Senator Anthony then moved that the order to clear the galleries be suspended.
Senator Trumbull and others objected.
Senator Conkling asked if the effect of suspending the order would be to throw open the doors and let all those come back who had just been put out.
The Chief Justice put the motion, and it was decided in the negative, and the occupants of the diplomatic gallery withdrew.
The galleries all being cleared, with the exception of the reporters gallery, Senator Morrill, of Maine, submitted a motion that the Senate sitting as a court of impeachment, adjourn until Saturday.
Senator Cameron objected to the consideration of any business until the order for the clearing of the galleries had been enforced. He was opposed to it, but he now insisted that the order be carried out and looking at the reporters gallery he saw that the order had not yet been carried out.
The doorkeepers then notified the reporters that they must also leave, and much disgusted, the knights of the quill took up their materials and marched out, and the doors were immediately closed."

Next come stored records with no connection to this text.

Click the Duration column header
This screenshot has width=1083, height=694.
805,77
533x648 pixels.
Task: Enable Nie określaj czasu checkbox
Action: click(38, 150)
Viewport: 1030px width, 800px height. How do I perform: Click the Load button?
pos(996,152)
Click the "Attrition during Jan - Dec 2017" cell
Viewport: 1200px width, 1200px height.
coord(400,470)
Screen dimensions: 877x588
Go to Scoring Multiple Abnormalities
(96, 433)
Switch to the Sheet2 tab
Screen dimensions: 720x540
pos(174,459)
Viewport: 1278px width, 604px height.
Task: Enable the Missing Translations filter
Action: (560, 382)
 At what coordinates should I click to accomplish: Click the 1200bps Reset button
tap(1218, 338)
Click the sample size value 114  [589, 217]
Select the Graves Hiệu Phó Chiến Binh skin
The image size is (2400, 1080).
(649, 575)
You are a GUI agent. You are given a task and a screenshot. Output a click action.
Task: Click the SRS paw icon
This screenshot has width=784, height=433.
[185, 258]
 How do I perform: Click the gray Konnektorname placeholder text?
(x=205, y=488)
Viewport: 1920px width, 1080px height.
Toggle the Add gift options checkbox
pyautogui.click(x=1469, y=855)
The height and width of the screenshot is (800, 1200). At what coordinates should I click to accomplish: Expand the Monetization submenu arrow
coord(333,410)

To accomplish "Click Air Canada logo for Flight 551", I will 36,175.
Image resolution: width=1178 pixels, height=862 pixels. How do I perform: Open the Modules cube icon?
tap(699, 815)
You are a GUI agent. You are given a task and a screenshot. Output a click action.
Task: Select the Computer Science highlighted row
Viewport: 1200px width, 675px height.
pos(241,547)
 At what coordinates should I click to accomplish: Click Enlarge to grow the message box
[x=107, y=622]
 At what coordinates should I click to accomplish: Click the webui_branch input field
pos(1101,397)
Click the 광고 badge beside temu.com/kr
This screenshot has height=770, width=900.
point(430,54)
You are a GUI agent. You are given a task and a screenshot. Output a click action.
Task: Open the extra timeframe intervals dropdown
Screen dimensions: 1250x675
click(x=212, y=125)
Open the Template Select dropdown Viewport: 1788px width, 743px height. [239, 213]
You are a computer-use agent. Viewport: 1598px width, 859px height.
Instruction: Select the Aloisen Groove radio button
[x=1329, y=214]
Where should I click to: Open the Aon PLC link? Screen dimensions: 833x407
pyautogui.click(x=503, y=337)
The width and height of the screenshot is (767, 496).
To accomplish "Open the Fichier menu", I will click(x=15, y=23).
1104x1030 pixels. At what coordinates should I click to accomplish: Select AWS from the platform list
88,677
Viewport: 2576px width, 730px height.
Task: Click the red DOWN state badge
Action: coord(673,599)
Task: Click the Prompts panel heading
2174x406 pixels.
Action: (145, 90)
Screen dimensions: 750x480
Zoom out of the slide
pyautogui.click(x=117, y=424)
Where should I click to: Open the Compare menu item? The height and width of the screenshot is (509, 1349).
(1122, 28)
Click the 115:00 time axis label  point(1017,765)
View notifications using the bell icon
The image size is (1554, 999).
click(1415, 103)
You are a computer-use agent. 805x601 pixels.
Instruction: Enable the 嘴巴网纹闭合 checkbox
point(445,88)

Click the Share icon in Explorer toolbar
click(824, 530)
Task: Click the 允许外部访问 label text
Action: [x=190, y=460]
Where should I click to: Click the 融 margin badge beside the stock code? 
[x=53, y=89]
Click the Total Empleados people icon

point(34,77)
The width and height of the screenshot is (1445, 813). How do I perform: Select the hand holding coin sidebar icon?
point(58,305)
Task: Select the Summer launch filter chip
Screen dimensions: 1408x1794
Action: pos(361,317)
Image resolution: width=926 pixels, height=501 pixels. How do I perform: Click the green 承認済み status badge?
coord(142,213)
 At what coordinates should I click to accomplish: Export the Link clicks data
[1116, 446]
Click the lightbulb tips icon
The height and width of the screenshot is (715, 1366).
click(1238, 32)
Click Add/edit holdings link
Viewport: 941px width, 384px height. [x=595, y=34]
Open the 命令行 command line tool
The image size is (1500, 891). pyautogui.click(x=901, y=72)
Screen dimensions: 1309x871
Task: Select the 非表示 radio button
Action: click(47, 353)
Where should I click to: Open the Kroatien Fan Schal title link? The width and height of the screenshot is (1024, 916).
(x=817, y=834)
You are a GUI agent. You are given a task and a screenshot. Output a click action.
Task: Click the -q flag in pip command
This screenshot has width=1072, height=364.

After he was acquitted, Andrew Johnson served out his term uneventfully. He went back to Tennessee, but eventually was returned to the Senate by that state. His reception was not especially warm.
Before it all began, when the idea of impeachment was first advanced in the House by Republican Thaddeus Stevens, a Democratic member leaped to his feet and predicted:
"Go on, go on if you choose ... you may strip him of his office, but you will canonize him among those those heroic defenders of constitutional laws and liberty."
Andrew Johnson missed sainthood. So too has Bill Clinton, whatever the outcome of his trial. About the Senate? Who knows?